This is the time of year when farms, regardless of size, find the operator with time on his or her hands. Sure, livestock still needs to be managed and fed, and ongoing marketing of grains or other farm output has to be tended to. But the basic sunrise-to-sunset land-based activities that so many farmers love and enjoy in warmer times is essentially absent this time of year.
That means it’s the perfect time for maintenance! The best place to start is to evaluate your workplace with the right tools. Surprisingly, your best tool for addressing maintenance issues is a simple shirt-pocket notepad and a pencil.
The next calm, not-frigid morning, take a few minutes to walk around your property with fresh eyes and write down what you see. Does the barn need painting? Do you have to use the side door to enter the equipment shed because the main door is still broken? How about that pile of lumber you stacked in the fall for a project—is it still there?
Look for more out-of place things like tillage tools and vehicles that you meant to put into a storage shed, and garden paraphernalia. All these need to be addressed.
Your residence, even if it’s relatively new, requires maintenance. Check the roofing for signs of early-winter damage. Do you have leaves, branches, or limbs that have collected in valleys and gutters? Are shutters still in place? How about chimneys—do they still have vents or anti-varmint screens attached? Make a note on your to-do list.
Write down all of this and post these notes in a place that will nag at you. The kitchen refrigerator, workbench, or pickup truck dashboard, are spaces we see every day.
Alternatively, you could mention your to-do list to the fellas you have coffee with—they’ll be delighted to remind you!
Regular maintenance is vital to any piece of equipment. Not only does it cost less overall than having to repair catastrophic damage, but it is infinitely easier to budget for a small regular expense on an ongoing basis, than a potentially much larger expense that could hit at any time with no warning.

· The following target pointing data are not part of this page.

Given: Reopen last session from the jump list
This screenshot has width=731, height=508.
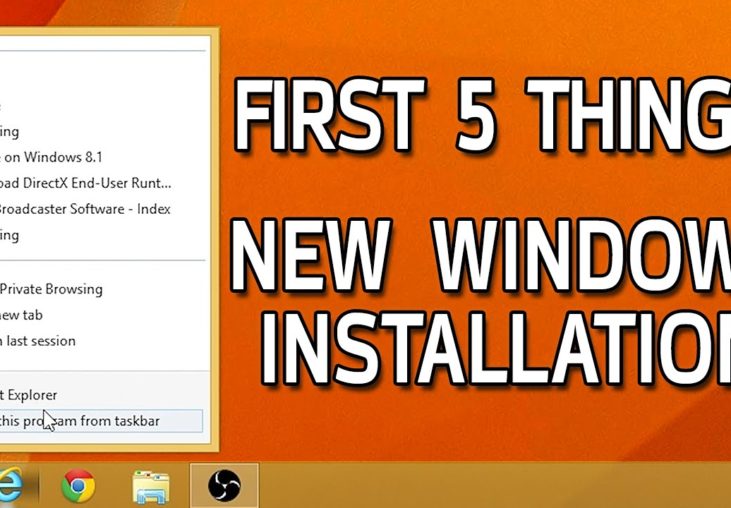Looking at the screenshot, I should click(40, 341).
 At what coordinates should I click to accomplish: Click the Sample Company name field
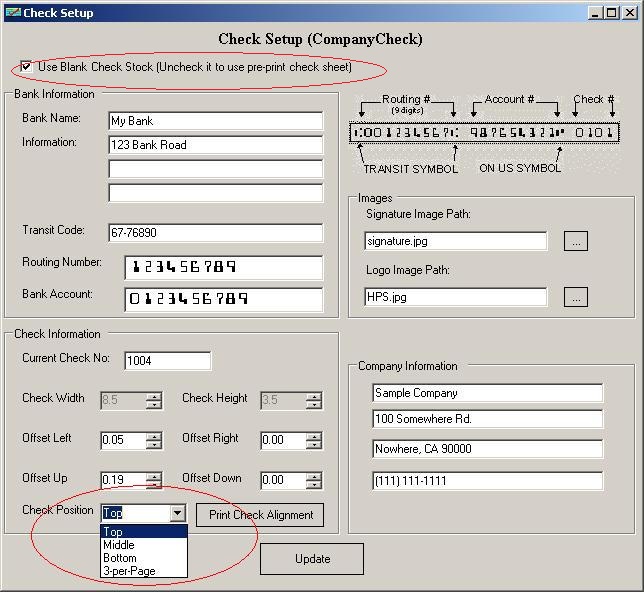point(487,393)
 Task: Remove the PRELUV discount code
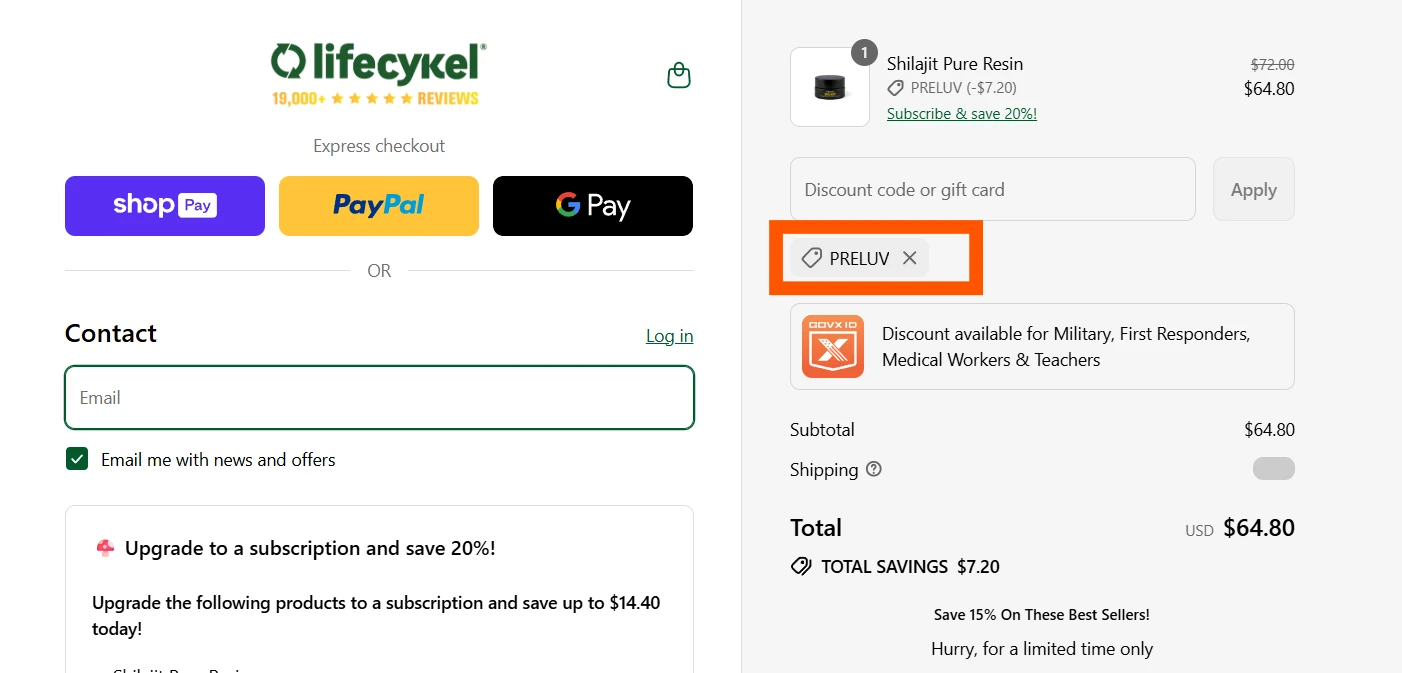coord(909,258)
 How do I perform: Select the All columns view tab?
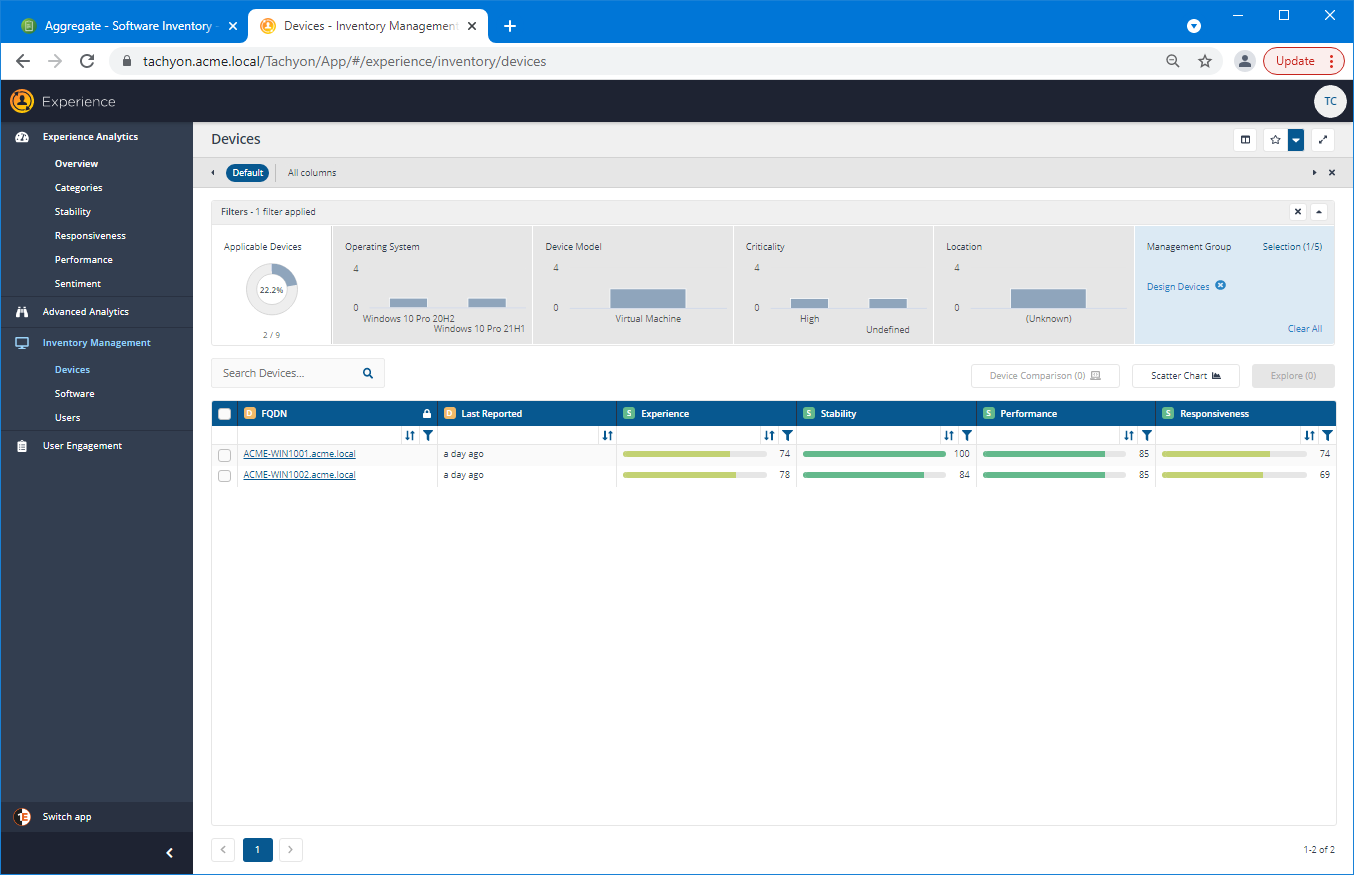click(312, 173)

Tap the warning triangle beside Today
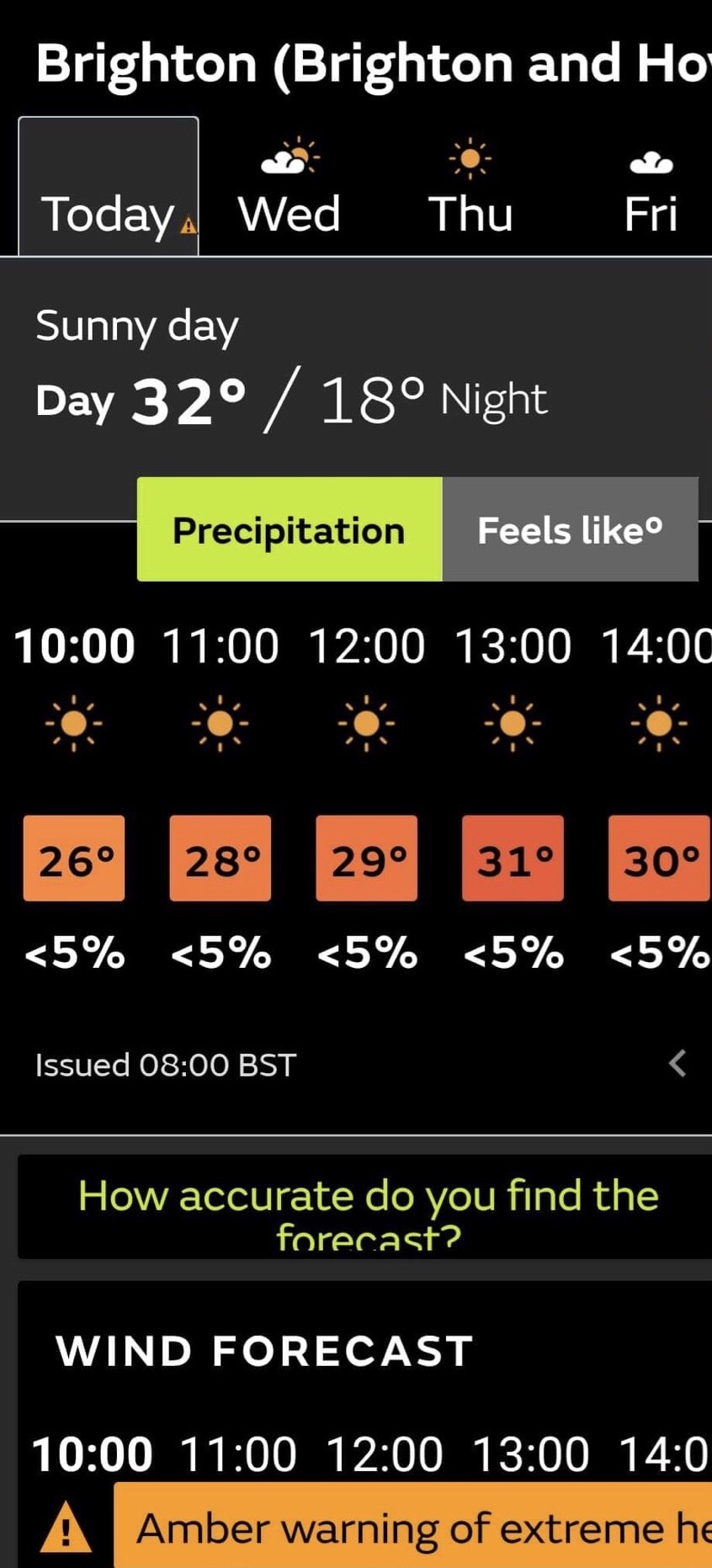click(190, 225)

Regular maintenance not only keeps the farmer in control of these expenses, but also decreases the chance of surprise if a major failure does occur. There are a number of components that show visible signs of wear long before they fail, which means the person doing regular maintenance can see the signs and is then able to take preventative action beforehand.
One of the most important aspects of maintenance is cleaning; it is also the first step. Regular cleaning not only prevents damage by ensuring nothing gets stuck in the machinery, which can be particularly important with equipment like combine harvesters which have a lot of moving parts, but is also a necessary precursor to inspecting the equipment or implements for wear and damage.
If you don’t have hot-and-cold running water and floor drains in your equipment shed, bring a bucket of warm water and rags and remove what you can prior to springtime.
Once the equipment is clean, it is easy to see what needs repair, what needs replacing, and what is in perfect condition and needs nothing more than the cleaning.
After cleaning and inspection, the next stage is taking the time for maintenance and any repairs. Every piece of machinery has some parts that wear out through normal use, and farm equipment is no exception. Proper maintenance involves inspecting and replacing those parts as they wear out, and making sure all fluids are topped up.
It also means making all those little repairs, the ones that do not appear to make any immediate difference, but add up over the long run. A tractor can work perfectly well with one broken lug nut, but break a second one, and you will have an issue. Keeping everything else in good condition helps minimize collateral damage from an otherwise minor breakdown.
Reading the owner's manual—or reading it again—is the easiest way to become familiar with and get a basic understanding of how the equipment functions. Get to know each piece of equipment, and use your eyes for detecting leaks, ears for unusual sounds, and nose for anything that could signal a leak or possibility for fire.
Intact, working fencing is critical to keeping your animals safe and your neighbors happy. Walk the fence line often, checking for damage and repairing it promptly. Replace rotten posts and reset any loose ones. Make sure gates latch properly.
If you have an electric fence, take a voltmeter with you on your walks and test the fence for voltage drop at various points. Check the insulators and replace any that are worn, broken or missing.
Adjust tension as needed. Check the ground rods to make sure they’re still making good contact.
Just like fencing, your barns, coops, and animals shelters will periodically need attention and repair. However, buildings are typically lower maintenance than fencing. When you make your rounds to inspect fencing, take a look at your animals’ quarters as well.
Use that previously-mentioned small notebook on your maintenance rounds. Make note of needed building repairs, then schedule some time to do them all at once. Of course, if something is a safety or predator issue (such as a hole in the wall where a weasel can sneak through and get your hens), it might need immediate attention.
You can’t fix what you don’t see as broken, so it will pay to open up your written farm plan and see what worked for last year and what could be improved.